Our study has both strengths and limitations. In addition to the large population enrolled and to its prospective and multicenter design, an undeniable strength is the inclusion of all infants hospitalized because of bronchiolitis and the availability of etiological diagnoses for most patients. Furthermore, one of the major limitations of the available studies is the collection of data obtained from administrative databases that might lead to the inclusion of RSV-negative cases but also to the exclusion of RSV-positive subjects classified elsewhere [21]. In addition, comorbidities may also be lacking in studies based on administrative data because of coding errors or missing information. To avoid these issues, in our population, data were collected by reviewing medical charts and not by extraction based on the International Classification of Diseases (ICD) codes. This allowed us to retrieve individual data and better analyze the relationship between risk factors and poor outcomes. On the other hand, our study is limited by the lack of some data, e.g., parents’ education, household smoking, or vaccination coverage rates. Furthermore, an extensive respiratory panel was not available for all included patients. Unfortunately, such diagnostic devices were not available during the entire study period, and, when necessary, short panels were used as an alternative. Although the choice to perform extensive or short viral panels was mainly driven by the availability of extensive PCR-based panels at laboratory sites, we found that severe patients underwent extensive panels more frequently, suggesting a more intense diagnostic effort. Nevertheless, this bias did not entail a higher proportion of coinfections in IC patients. Rapid antigen test for RSV was used only in approximately 5% of the study population, due to unavailability of PCR-based tests. Despite different sensitivities between these diagnostic techniques, the small proportion of patients undergoing antigenic tests unlikely affected our findings. The analysis of the role of coinfection was, therefore, investigated only in about half of cases. However, the high number of enrolled patients demonstrates the significant role of RSV infection, more than coinfections, in determining a severe disease course.

5. Conclusions

Severe bronchiolitis requiring intensive care management accounts for about 10% of cases, with IMV needed in only 1% of cases. Age, comorbidities, and RSV positivity represented independent risk factors for a severe disease course. Nirsevimab administration, despite an optimal coverage rate, was not achieved in our region during the 2024–2025 period because of organizational issues, determined a reduction in the overall number of hospitalizations and in the absolute number of patients with severe bronchiolitis. Nevertheless, no significant difference in the rate of patients experiencing a severe disease course was observed between the pre- and post-nirsevimab seasons. This demonstrates that, despite nirsevimab implementation, the careful assessment and monitoring of patients with bronchiolitis is still needed for the early identification of patients at risk of severe disease.

Author Contributions

M.M. and L.P. interpreted data, drafted the original manuscript, and read and approved the final manuscript. F.S. and C.C. designed the data collection instruments, performed data analysis, and read and approved the final manuscript. R.R., M.S., F.N., G.R., and E.C., carried out initial analyses, reviewed and revised the manuscript, and approved the final manuscript. A.D.T. and V.T. interpreted data and critically reviewed the manuscript and approved the final version. A.G. conceptualized the study, interpreted data, drafted, and revised the original manuscript and read and approved the final version. All participants in BRAND study group contributed to providing patient data and critically reviewed the manuscript. All authors have read and agreed to the published version of the manuscript.

Funding

This research received no external funding.

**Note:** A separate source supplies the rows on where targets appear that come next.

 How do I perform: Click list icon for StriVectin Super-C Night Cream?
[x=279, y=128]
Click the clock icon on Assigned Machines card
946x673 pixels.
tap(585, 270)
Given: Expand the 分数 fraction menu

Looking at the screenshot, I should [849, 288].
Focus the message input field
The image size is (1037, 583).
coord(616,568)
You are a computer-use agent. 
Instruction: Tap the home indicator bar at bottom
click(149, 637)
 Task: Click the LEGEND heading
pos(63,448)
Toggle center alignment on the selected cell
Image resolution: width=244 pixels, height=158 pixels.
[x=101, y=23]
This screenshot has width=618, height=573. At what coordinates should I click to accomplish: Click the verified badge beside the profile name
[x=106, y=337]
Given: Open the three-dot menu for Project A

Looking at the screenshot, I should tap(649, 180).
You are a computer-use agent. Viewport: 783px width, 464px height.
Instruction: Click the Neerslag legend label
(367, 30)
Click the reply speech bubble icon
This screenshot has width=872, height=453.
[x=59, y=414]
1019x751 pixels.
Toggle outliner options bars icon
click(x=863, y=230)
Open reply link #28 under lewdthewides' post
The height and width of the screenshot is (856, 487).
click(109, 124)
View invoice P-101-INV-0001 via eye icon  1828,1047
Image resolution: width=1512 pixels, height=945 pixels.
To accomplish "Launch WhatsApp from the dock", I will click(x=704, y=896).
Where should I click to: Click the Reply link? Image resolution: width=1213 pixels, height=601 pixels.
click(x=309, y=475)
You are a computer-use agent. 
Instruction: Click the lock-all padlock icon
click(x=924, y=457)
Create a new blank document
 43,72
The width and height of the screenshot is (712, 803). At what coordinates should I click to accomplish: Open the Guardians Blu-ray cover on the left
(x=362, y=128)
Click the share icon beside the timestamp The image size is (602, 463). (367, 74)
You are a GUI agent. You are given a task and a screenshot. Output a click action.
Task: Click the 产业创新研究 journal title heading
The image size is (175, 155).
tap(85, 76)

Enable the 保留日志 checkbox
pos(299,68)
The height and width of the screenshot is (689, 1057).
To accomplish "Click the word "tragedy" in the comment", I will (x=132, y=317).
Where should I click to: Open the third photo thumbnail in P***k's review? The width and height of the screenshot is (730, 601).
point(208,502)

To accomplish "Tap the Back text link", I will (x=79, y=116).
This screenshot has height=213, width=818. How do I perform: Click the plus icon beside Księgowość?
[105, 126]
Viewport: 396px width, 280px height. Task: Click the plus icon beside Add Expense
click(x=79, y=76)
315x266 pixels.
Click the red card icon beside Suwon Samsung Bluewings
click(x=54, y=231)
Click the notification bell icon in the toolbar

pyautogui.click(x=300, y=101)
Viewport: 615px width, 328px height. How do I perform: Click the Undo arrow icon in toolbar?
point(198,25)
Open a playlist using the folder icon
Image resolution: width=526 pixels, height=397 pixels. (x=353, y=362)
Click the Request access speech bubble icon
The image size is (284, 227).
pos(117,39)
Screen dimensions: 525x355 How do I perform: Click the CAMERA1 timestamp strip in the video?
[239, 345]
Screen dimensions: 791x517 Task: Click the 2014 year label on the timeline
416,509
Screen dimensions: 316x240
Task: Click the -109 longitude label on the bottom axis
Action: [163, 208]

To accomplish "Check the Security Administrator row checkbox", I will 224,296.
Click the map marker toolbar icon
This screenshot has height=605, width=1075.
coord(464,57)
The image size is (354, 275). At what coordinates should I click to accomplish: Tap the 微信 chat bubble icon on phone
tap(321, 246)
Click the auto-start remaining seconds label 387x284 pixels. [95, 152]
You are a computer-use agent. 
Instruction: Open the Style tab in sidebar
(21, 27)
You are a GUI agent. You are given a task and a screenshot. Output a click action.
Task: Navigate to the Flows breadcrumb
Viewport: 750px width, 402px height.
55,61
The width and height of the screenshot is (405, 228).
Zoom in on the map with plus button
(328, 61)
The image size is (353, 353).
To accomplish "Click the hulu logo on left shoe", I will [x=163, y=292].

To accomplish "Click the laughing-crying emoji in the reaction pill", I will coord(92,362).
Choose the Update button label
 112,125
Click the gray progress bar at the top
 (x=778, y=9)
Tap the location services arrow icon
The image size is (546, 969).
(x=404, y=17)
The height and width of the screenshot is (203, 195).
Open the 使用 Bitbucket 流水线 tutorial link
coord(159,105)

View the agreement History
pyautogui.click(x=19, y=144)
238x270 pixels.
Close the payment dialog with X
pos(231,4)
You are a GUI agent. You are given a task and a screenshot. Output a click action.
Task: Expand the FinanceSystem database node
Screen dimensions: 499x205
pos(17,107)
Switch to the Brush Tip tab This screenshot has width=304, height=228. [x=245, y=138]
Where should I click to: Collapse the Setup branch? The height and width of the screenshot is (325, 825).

Institutional Review Board Statement

The authors assert that all procedures of the study comply with the ethical standards of the institutional and national research committee and with the 1964 Helsinki Declaration and its later amendments or comparable ethical standards. Personal data were restricted to essential information and were treated to guarantee the respect of the privacy of the involved patients, as specifically stated by Italian Law D. Lgs. n.196 of 2003 about personal data protection. The study was approved by the Institutional Ethics Committee at the AORN Cardarelli/Santobono-Pausilipon, Naples, Italy (protocol code 00024978 and 23 April 2024 of approval).

Informed Consent Statement

Informed consent was obtained from all subjects involved in the study.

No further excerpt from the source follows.